I was one of the delegates that were invited to the meeting with the UNSG on women and girls; young people in climate action and decision making because women and girls bears the brunt of the climate crisis so we are left behind in things that matter to our future, it will affect the ability of solving the defining issues of our time. Likewise on Tuesday; 3rd May 2022, the United Nations Secretary General, Antonio Guterres visited Borno, one of the states in Nigeria that is the closest to Lake Chad; the epicenter of violent extremism and humanitarian crisis. During his visit, he mentioned that “the people affected by terrorism want above all to go back. The place to fight terrorism is to invest in livelihood reintegration and people future.” Climate change is a risk multiplier and these loopholes such as displacement and the loss of livelihood provides an enabling environment for young people to be recruited thereby expanding their boundaries. Since climate change is a risk multiplier; there is no one single approach in solving the crisis. That is why a solution such as resettlement of those displaced people is part of it and a welcome development. There is no solution that is too small to solve a crisis; every solution works together. While being resettled there is a need for long and lasting livelihood that will further strengthen their stability; so that they don’t get displaced after being displaced. This is what the climate crisis looks like when natural resources such as Lake Chad are at risk of drying up; it leads to poverty, hunger, food insecurity which are all indicators of social instability.

                                                                    UNSG at Borno state, Nigeria

This year, Nigeria was ranked the 6th highest in the global terrorism index further stating that Sahel has become the new epicenter of terrorism; with Sub-Sahara Africa accounting for 48% of total global deaths terrorism. Yet terrorism undermines democracy. Hence, terrorism does not just occur on its own neither does climate change happened just like that, it must have been fuelled by multiple underlying issues that create rooms for such reoccurrences which can lead to a full time war if not properly solved.
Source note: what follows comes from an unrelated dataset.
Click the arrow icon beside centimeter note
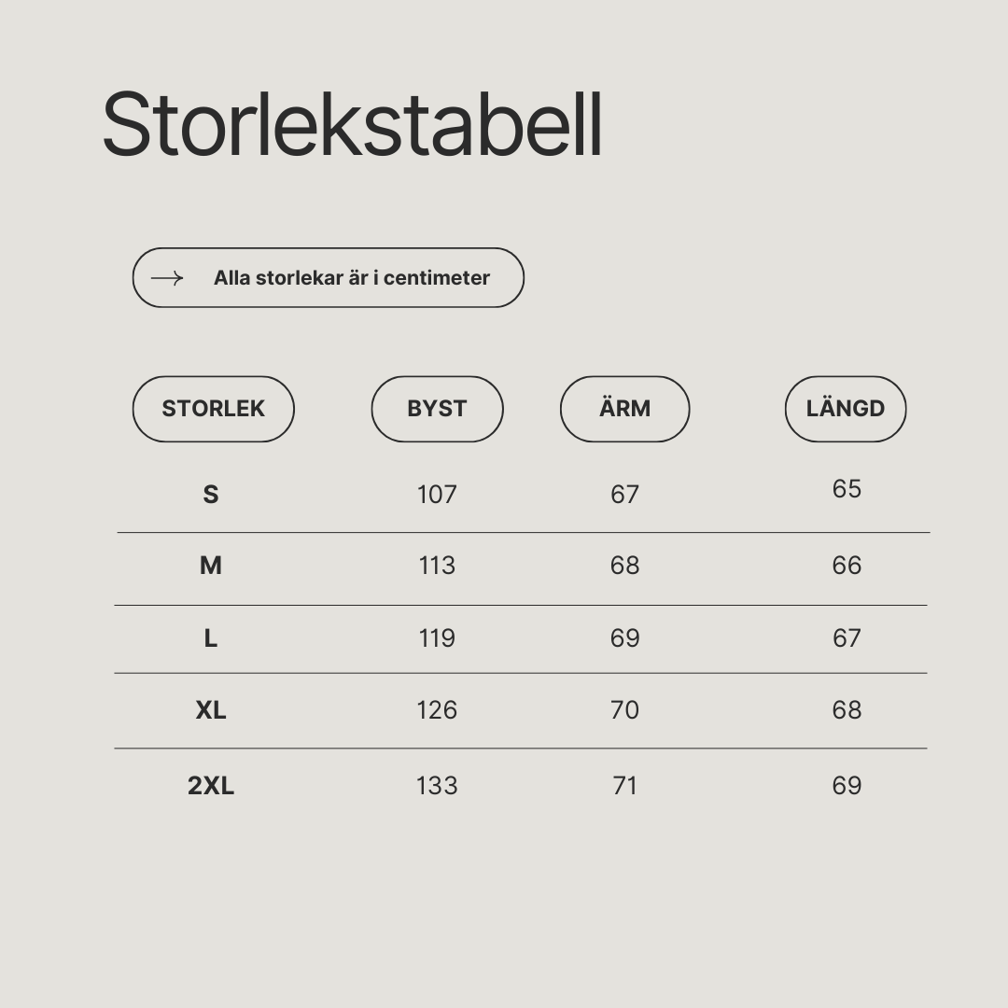Viewport: 1008px width, 1008px height. [167, 278]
Perhaps, we have big environmental issues such as the shrinking Lake Chad that could not sustain the livelihood of people as it should thereby leading to conflict between the farmers, herdsmen, farmer-men and the host community on resource control. This call for a peace deal strengthens both livelihood options to further end armed group activities in the region and beyond. According to the UNSG, he said “if you fight terrorism just militarily, the terrorist will fight back but if you fight terrorism militarily and address the root causes of terrorism, then terrorism will have no other chance to persist.” Hence, we cannot solve the climate change induced crisis through more arms and ammunition. Rather, what we need is more climate action and not less. Therefore, there is hope if we can act on the realities of the crisis.

According to the Intergovernmental Panel on Climate Change, “human security will be progressively threatened as the climate changes because it undermines livelihoods, compromises culture and identity, induces migration that people would rather have avoided, and challenges the ability of states to provide the conditions necessary for human security.” Hence, we are mistaking military action for climate action as the solution to the insecurity we are faced with. We cannot solve the climate crisis through military action – there are more military actions than the climate action needed itself. We need not to normalise using climate action in place of military action because we can’t defeat climate induced insecurity through guns and ammunition. This is why the I Lead Climate Action Initiative will not keep quiet about things that matter to us; we will keep advocating for the restoration of Lake Chad to strengthen livelihoods and democracy.